Saraf argued that his car had run only about 23,000 km, well within the extended warranty's 80,000 km limit, so the repair should have cost him nothing. Despite repeated requests and a legal notice sent through his lawyer, he says the car was never repaired or returned, and it stayed at the workshop for years while the company and service centre kept demanding more money.
He filed his case with the consumer commission in October 2020, and the company and service centre denied any wrongdoing, saying the warranty had already lapsed by the time the engine failed.
What did the commission say
The District Consumer Commission, East Champaran (Motihari) delivered the order that the dealer, the Nissan entities, and the workshop were at fault. It noted that the car had been left "in the workshop... for the past eight years," and that repairing a vehicle that had run such a low distance should have been done free of cost under the warranty terms.
Bench comprising President Girish Mishra, along with member Sanjeev Kumar added that this amounted to a clear "deficiency in service" on the part of the opposite parties, since a customer's vehicle cannot be kept waiting indefinitely while the company and workshop pass the blame around.
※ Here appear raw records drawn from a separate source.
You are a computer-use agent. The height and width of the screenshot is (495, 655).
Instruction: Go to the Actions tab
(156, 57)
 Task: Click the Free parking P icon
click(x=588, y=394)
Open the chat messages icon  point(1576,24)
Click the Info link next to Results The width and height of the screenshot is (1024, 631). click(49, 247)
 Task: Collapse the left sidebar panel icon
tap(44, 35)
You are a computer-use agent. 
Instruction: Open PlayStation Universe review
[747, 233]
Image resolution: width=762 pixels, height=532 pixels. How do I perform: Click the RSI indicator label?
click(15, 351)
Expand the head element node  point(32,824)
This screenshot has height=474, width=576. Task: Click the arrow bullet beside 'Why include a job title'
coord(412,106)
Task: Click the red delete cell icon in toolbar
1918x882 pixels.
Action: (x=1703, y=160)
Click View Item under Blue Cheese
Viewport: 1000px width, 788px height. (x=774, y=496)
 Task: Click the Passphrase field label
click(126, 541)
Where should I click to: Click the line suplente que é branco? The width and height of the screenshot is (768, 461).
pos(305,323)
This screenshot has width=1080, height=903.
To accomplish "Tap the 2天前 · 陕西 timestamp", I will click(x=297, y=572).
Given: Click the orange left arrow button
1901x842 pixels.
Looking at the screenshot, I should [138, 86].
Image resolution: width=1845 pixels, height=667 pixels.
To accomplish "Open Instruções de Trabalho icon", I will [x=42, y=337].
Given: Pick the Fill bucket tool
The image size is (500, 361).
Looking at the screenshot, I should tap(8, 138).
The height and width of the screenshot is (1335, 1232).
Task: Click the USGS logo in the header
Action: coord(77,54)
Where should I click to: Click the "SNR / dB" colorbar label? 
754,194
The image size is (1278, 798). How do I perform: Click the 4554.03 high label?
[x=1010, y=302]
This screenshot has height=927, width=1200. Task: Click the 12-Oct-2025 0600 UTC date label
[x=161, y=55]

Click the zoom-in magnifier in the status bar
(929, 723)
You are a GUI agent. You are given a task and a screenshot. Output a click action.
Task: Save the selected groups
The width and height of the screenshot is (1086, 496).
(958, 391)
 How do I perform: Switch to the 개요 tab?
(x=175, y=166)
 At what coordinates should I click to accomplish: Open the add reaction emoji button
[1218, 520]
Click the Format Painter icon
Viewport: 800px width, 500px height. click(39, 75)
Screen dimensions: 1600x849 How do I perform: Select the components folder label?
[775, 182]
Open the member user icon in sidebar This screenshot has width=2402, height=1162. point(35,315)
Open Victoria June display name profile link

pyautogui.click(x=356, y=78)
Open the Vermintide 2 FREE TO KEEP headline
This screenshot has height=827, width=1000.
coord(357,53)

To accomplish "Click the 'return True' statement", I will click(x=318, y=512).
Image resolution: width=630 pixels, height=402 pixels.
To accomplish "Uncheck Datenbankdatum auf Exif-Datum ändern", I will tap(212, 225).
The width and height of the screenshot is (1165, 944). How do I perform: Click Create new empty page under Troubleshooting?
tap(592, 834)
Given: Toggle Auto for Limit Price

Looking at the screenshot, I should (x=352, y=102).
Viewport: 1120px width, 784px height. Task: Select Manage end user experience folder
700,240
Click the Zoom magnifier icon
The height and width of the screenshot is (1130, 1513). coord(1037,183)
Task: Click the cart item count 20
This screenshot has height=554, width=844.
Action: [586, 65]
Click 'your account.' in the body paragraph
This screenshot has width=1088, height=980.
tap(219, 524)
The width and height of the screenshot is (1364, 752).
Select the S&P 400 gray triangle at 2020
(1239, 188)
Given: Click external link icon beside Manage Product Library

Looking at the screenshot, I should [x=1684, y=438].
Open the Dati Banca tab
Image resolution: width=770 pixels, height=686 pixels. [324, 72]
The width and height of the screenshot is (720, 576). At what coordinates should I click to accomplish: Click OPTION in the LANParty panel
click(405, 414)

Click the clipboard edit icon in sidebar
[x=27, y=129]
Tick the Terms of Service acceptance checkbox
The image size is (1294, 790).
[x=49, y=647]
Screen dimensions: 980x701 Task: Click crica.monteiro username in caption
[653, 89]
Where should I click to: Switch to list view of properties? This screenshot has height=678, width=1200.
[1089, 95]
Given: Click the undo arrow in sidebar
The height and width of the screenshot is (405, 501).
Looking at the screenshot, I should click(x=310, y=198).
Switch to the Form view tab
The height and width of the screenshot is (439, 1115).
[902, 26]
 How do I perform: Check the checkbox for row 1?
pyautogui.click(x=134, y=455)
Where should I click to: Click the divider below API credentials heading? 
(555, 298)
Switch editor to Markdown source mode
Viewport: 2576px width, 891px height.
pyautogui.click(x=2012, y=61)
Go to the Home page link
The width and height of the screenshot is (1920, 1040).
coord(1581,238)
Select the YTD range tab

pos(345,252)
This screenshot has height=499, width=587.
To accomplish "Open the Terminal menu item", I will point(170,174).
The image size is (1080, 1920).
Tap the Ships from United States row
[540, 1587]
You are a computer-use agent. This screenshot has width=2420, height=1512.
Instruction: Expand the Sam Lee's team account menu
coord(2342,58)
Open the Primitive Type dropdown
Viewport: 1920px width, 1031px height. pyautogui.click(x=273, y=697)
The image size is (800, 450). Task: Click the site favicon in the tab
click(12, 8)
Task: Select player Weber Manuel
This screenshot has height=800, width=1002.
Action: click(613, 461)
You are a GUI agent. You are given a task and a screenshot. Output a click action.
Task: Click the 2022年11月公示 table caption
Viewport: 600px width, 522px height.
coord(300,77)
Since the car had been sitting unused for so long that it was unlikely to be roadworthy anymore, the commission did not order a repair. Instead, it jointly directed the dealer, the Nissan entities, and the workshop to pay Saraf:
- The car's purchase price of Rs 10,82,181, plus 7% simple interest every year, calculated from 1 September 2018 until the date the money is actually paid
- An additional Rs 25,000 together for the mental and physical distress he suffered, and his legal costs
The order gives the opposite parties two months to comply. Once the full amount is paid, they can take back the car that has been sitting at the workshop.